Work to do —
Render the items from the first line through the line containing "click(10, 253)", inclusive, as a numbered list, leaving out any blank lines.

**** Data lines ****

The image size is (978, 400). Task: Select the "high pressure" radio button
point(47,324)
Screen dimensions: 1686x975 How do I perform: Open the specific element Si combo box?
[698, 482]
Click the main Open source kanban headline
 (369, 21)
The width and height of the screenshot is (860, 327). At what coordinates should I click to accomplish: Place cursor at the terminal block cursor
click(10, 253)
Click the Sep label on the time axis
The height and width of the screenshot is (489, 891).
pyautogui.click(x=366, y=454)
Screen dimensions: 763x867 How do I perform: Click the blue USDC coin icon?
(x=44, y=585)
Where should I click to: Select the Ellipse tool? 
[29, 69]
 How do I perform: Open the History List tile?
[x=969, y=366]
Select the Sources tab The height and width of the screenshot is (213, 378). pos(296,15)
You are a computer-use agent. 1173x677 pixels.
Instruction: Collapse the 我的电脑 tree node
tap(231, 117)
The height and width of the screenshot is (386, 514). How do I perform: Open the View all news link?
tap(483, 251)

****

Finished answer —
1. The image size is (978, 400). Task: Select the "high pressure" radio button
2. point(47,324)
3. Screen dimensions: 1686x975 How do I perform: Open the specific element Si combo box?
4. [698, 482]
5. Click the main Open source kanban headline
6.  (369, 21)
7. The width and height of the screenshot is (860, 327). At what coordinates should I click to accomplish: Place cursor at the terminal block cursor
8. click(10, 253)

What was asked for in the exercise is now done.